In the method section, the cut-off value for each food was not listed, so I think it is difficult to understand (Although it is filled in Figure 1, it is difficult to understand without seeing the figure). We added the cut-off value of each food to the text in this revised manuscript.

 

Results (Table 1)

Yes, we described in more detail the description for the difference between men and women. We reanalyzed using chi-square with residual analysis. In the results, each score of eJDS and each grade of JD adherence did not differ between men and women.

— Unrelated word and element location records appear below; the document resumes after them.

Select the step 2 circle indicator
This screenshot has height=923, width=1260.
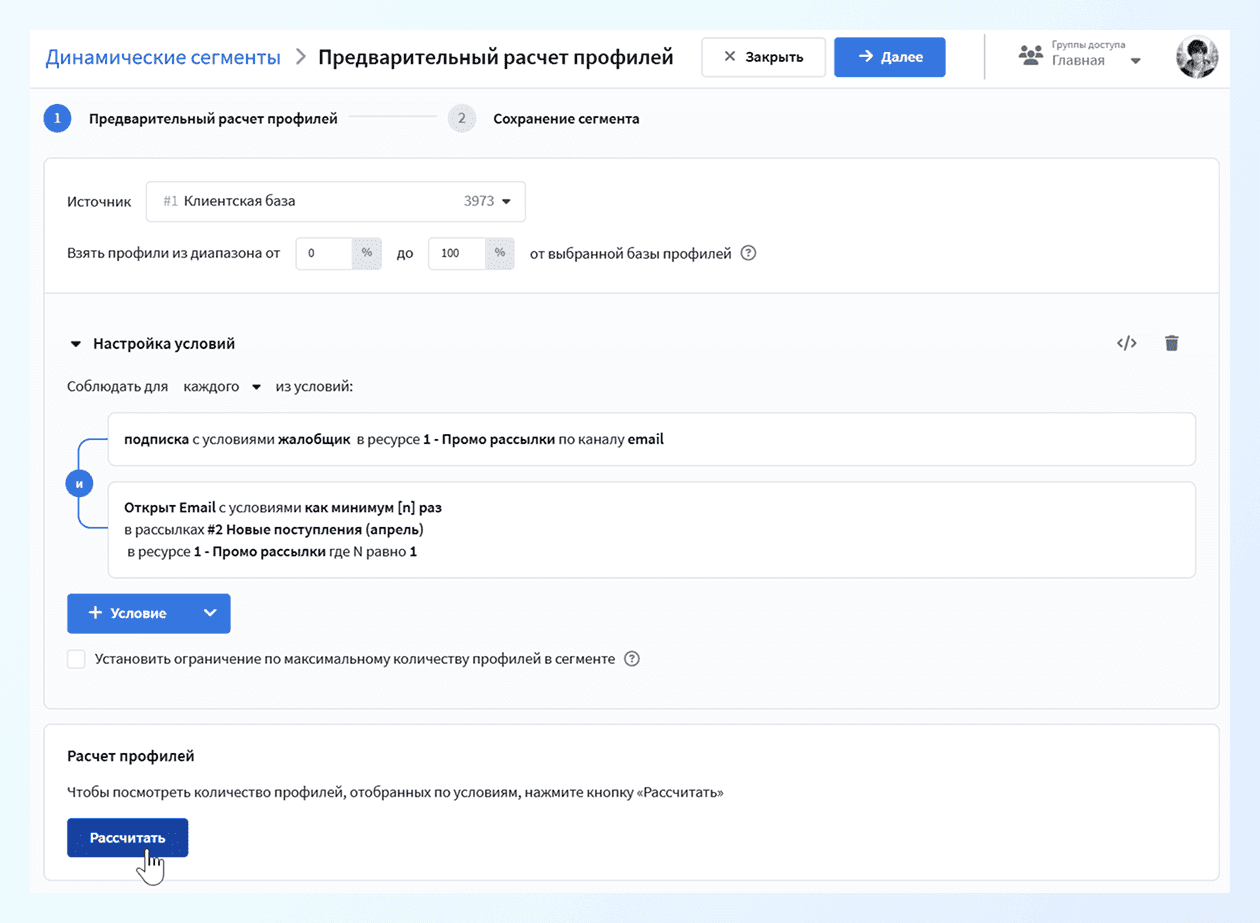(461, 117)
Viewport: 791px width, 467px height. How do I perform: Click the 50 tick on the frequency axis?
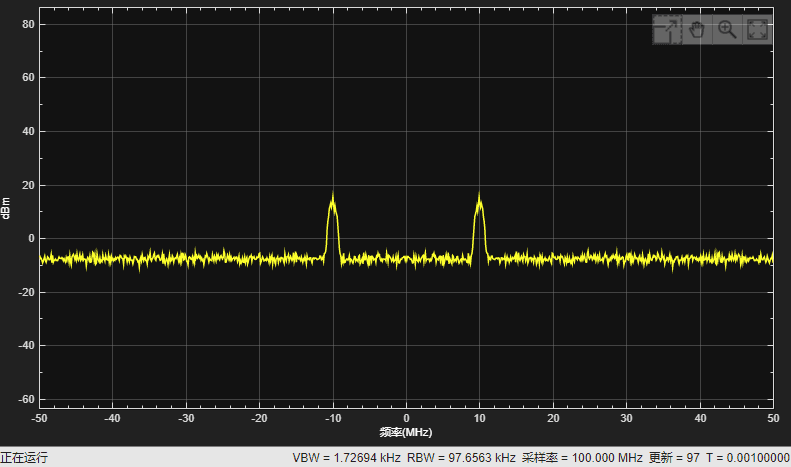point(773,418)
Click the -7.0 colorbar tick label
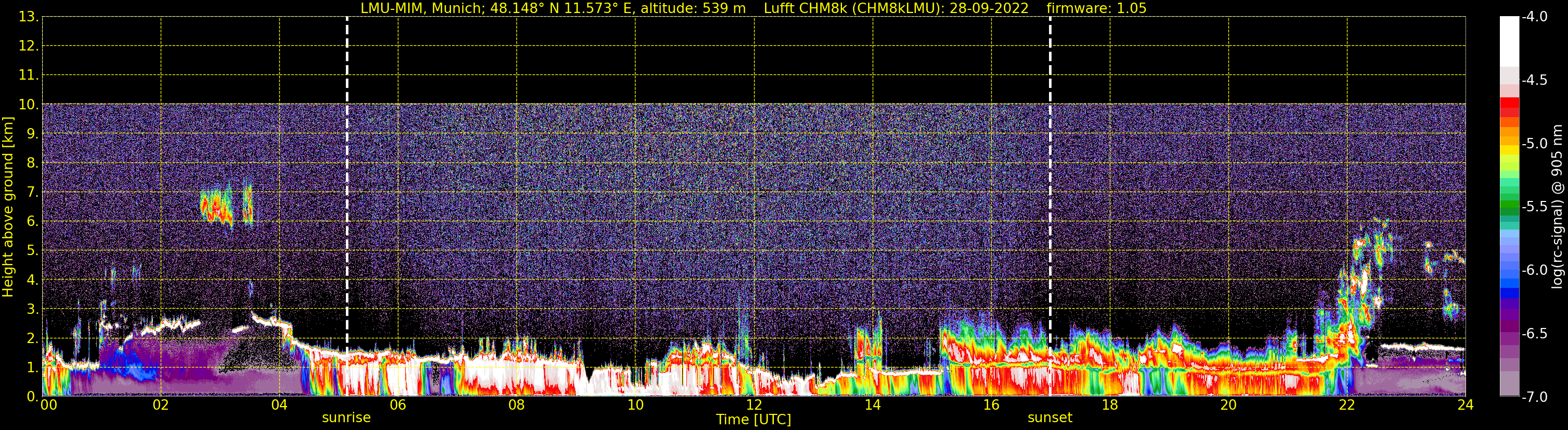This screenshot has width=1568, height=430. 1534,397
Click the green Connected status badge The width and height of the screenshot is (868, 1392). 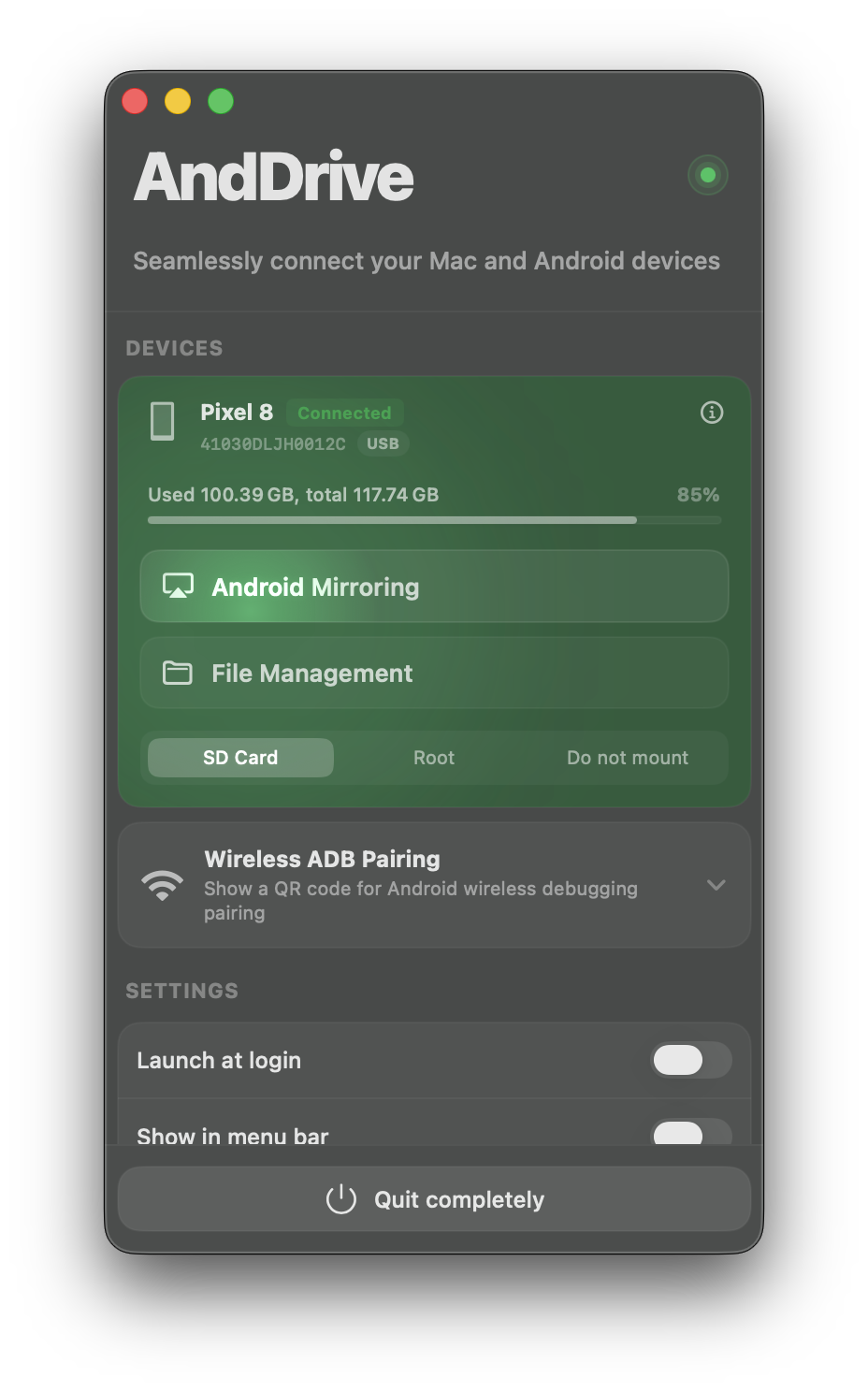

In addition, since the correspondence between the text in the result part and Table 1 was insufficient and difficult to understand, the composition of Table 1 was slightly arranged.

 

“Sample distribution between genders was compared using chi-square test with standardized residual method. Sample distribution among low, moderate and high adherence groups were also compared using the chi-square test. “(into the part of statistical analysis)

“Sample distribution of eJDS between genders was not different (p=0.587). Low adherence rate in men and women were 47.9% and 47.6%, respectively. Moderate adherence rate in men and women were 42.8.% and 38.4%, respectively. High adherence rate in men and women were 9.3% and 13.0%, respectively. Distribution of low, moderate and high adherence between genders were also not different (p=0.069) (Table 1).” (into the part of results)

 

Discussion

To our knowledge, there are no studies using JD scores for factors related to low adherence. However, in a study using the principal component analysis, it has been reported that subjects with lower JD pattern are more likely to be young, men, physically inactive, and current smokers [7]. We added the description to the introduction part and the discussion part:

 

“On the other hand, to our knowledge, there are no studies using JD scores for factors related to low adherence. However, in a study using the principal component analysis, it has been reported that subjects with lower JD pattern are more likely to be young, men, physically inactive, and current smokers [7]. We evaluated the factors associated with low adherence to JD and reported that younger age, physically inactive persons and high alcohol drinkers are associated with low adherence to the JD. From these perspectives, strategies to encourage a JD should target younger age, persons with sedentary behavior and alcohol drinkers. Although in a crude model of logistic regression analysis, we also found that smokers are a factor of low adherence to JD. Combining previous reports with our results, smokers may also be the target.”